Tecnologie Meccaniche Maggio 2026 | Page 8

di Fabrizio Garnero

Qualcosa di positivo c’ è

Keep calm” recita un modo di dire piuttosto diffuso. Stare calmi è proprio quello che tutti dovrebbero fare, soprattutto in questo momento storico in cui i venti di guerra sono tornati a soffiare forti in un clima internazionale di estrema instabilità e crescente tensione geopolitica. Il conflitto in Ucraina non fa quasi più notizia, ormai sostituito, nella cronaca quotidiana, da quanto accade nello stretto di Hormuz che viene aperto e chiuso con la stessa frequenza con cui si accendono e spengono le luminarie natalizie. La guerra in Iran, stando alle analisi aggiornate ad aprile 2026, sta comportando ingenti perdite economiche globali e regionali. Si parla di 50 miliardi di dollari di perdite del settore petrolifero che tutti noi stiamo già pagando alla pompa di benzina e a causa dei rincari energetici che, stando alle previsioni di Confindustria Lombardia, causeranno un calo del PIL del-0,7 %. Queste, ed altre stime che per brevità non riportiamo, si riferiscono a uno scenario di conflitto ancora in evoluzione, con un impatto negativo anche sull’ inflazione e sulla stabilità finanziaria internazionale. Francamente, ammetto che anche un inguaribile ottimista come me inizia a vacillare e a pensare che una tale situazione non possa risolversi in breve tempo. Quello che mi stupisce e spaventa è l’ abitudine all’ idea della guerra che si è ormai insinuata in ognuno di noi. Bisogna però guardare avanti e sforzarsi, per quanto possibile, di restare calmi e lucidi, cercando di continuare a vedere il bicchiere mezzo pieno piuttosto che mezzo vuoto. In tal senso, va visto con favore l’ accordo commerciale tra Unione europea e Mercosur, entrato in applicazione provvisoria a partire dal primo maggio attraverso l’ Interim Trade Agreement( ITA). Questa fase consente di anticipare i benefici economici dell’ Accordo in attesa della ratifica definitiva da parte di tutti i Paesi UE. L’ applicazione provvisoria prevede infatti l’ eliminazione o la riduzione dei dazi doganali su numerosi prodotti, semplificazioni delle procedure doganali e un miglioramento delle condizioni di accesso ai mercati del Mercosur per le imprese europee. Questo accordo commerciale crea dunque una zona di scambio che coinvolge 700 milioni di persone tra Unione Europea e il blocco commerciale sudamericano rappresentato da Argentina, Brasile, Paraguay e Uruguay e mira a stimolare l’ economia e i partenariati globali dell’ Europa.

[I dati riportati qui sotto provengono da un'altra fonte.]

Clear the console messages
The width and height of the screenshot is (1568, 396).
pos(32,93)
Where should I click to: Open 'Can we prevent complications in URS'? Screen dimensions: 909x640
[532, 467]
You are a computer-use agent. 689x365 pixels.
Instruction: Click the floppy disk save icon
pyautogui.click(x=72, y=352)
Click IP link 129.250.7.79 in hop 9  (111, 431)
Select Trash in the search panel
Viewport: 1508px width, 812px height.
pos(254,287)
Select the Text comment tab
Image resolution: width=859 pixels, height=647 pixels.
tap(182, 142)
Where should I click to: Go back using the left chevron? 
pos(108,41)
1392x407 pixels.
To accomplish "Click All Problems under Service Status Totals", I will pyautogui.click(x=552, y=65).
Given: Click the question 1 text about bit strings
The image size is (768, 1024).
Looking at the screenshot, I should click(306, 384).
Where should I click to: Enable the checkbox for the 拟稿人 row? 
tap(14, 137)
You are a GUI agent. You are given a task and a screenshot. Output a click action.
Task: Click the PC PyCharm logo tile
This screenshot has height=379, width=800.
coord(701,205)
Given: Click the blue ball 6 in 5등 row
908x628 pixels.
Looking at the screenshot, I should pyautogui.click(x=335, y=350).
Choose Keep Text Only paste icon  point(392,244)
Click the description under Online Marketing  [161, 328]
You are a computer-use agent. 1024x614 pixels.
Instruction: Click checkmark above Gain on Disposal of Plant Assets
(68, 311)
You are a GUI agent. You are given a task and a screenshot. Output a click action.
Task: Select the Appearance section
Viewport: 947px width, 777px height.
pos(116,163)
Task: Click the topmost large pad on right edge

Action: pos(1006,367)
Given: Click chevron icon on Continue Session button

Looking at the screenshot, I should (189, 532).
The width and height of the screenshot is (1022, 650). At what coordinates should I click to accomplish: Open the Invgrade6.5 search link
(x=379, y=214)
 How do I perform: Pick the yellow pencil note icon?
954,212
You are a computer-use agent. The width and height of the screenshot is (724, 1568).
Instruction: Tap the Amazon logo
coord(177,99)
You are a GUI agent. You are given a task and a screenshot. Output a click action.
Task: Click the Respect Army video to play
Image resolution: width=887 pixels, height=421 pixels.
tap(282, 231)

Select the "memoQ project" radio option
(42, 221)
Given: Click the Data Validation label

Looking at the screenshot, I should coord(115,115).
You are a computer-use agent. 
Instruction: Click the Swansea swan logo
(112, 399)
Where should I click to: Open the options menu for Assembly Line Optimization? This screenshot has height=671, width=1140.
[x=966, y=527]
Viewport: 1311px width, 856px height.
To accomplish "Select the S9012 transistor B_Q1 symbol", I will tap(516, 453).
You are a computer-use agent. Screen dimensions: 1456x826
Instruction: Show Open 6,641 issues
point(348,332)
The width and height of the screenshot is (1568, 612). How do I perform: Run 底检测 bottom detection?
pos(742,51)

L’ APPLICAZIONE PROVVISORIA PREVEDE, L’ ELIMINAZIONE O LA RIDUZIONE DEI DAZI DOGANALI DI MOLTI PRODOTTI.
Entro il 2040 dall’ accordo sono attesi oltre 77,6 miliardi di euro di aumento del PIL dell’ UE, fino a 50 miliardi di euro di incremento delle esportazioni annuali dell’ UE(+ 39 %) e fino a 600.000 posti di lavoro in più. Inoltre, l’ accordo commerciale UE- Mercosur ridurrà i dazi su: automobili( attualmente fino al 35 %), prodotti farmaceutici ma, soprattutto, macchinari, attualmente tra il 14 % e il 20 %, consentendo alle imprese dell’ Unione di risparmiare oltre 4 miliardi di euro all’ anno e di avere un accesso sostenibile alle materie prime critiche. Insomma, come detto, le cose accadono e, fortunatamente, qualcosa di positivo c’ è.